Collected data entries:
Start of Block

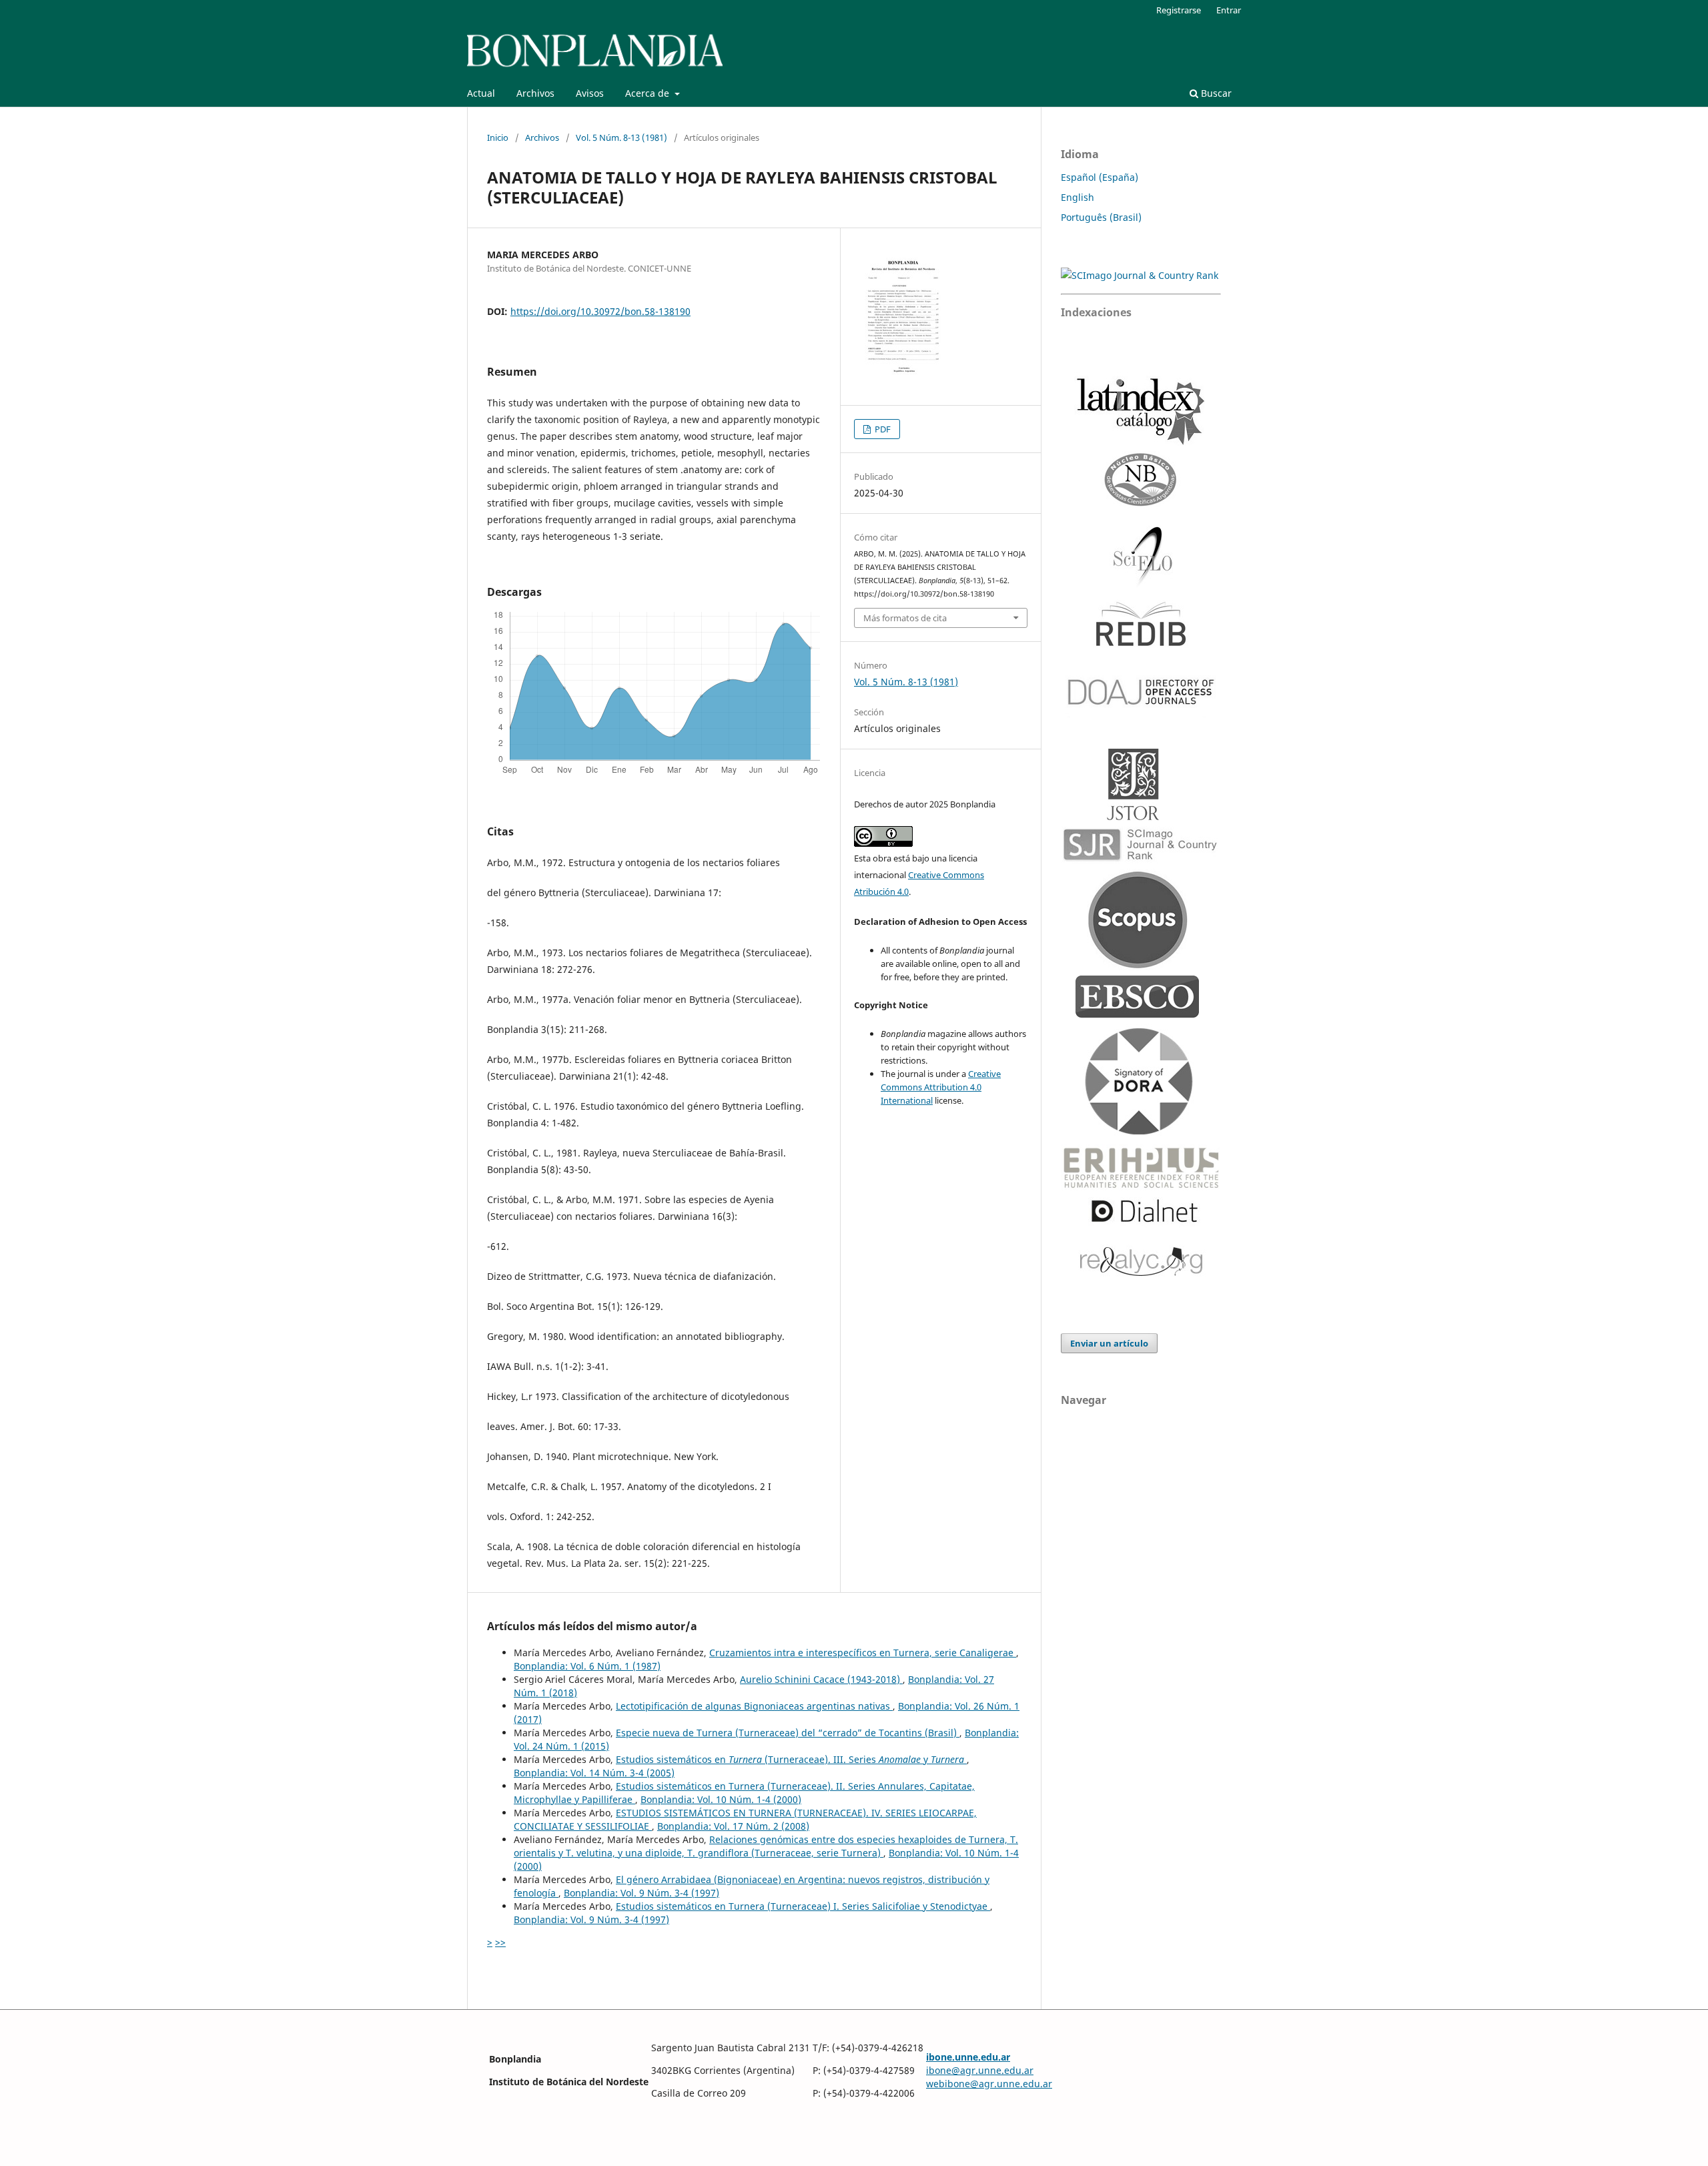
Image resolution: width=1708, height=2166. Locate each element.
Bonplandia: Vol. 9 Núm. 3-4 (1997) (641, 1892)
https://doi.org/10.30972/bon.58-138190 (600, 311)
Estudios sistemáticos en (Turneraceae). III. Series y (790, 1759)
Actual (481, 93)
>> (500, 1942)
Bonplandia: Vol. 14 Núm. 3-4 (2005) (594, 1772)
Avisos (590, 93)
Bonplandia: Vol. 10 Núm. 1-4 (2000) (720, 1799)
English (1077, 197)
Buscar (1215, 93)
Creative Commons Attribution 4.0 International (941, 1087)
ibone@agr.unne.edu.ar (979, 2070)
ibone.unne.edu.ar (968, 2057)
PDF (882, 429)
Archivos (535, 93)
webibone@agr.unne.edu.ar (989, 2083)
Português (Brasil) (1101, 217)
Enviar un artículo (1109, 1343)
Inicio (497, 137)
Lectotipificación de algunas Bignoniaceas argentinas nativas (754, 1706)
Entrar (1228, 10)
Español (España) (1099, 177)
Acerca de (648, 93)
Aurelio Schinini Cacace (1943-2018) (821, 1679)
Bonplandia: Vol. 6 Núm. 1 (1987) (587, 1666)
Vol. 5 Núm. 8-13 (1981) (621, 137)
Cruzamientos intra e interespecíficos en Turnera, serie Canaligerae (862, 1652)
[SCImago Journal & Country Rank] (1139, 275)
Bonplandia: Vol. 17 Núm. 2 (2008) (733, 1826)
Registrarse (1178, 10)
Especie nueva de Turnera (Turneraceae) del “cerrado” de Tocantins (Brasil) (787, 1732)
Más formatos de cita (905, 618)
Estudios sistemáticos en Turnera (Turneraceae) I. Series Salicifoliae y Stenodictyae (803, 1906)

End of Block

• [What is being asked]: Identify every line above that includes the word "Estudios", and show those lines.

• [Output for this task]:
Estudios sistemáticos en (Turneraceae). III. Series y (790, 1759)
Estudios sistemáticos en Turnera (Turneraceae) I. Series Salicifoliae y Stenodictyae (803, 1906)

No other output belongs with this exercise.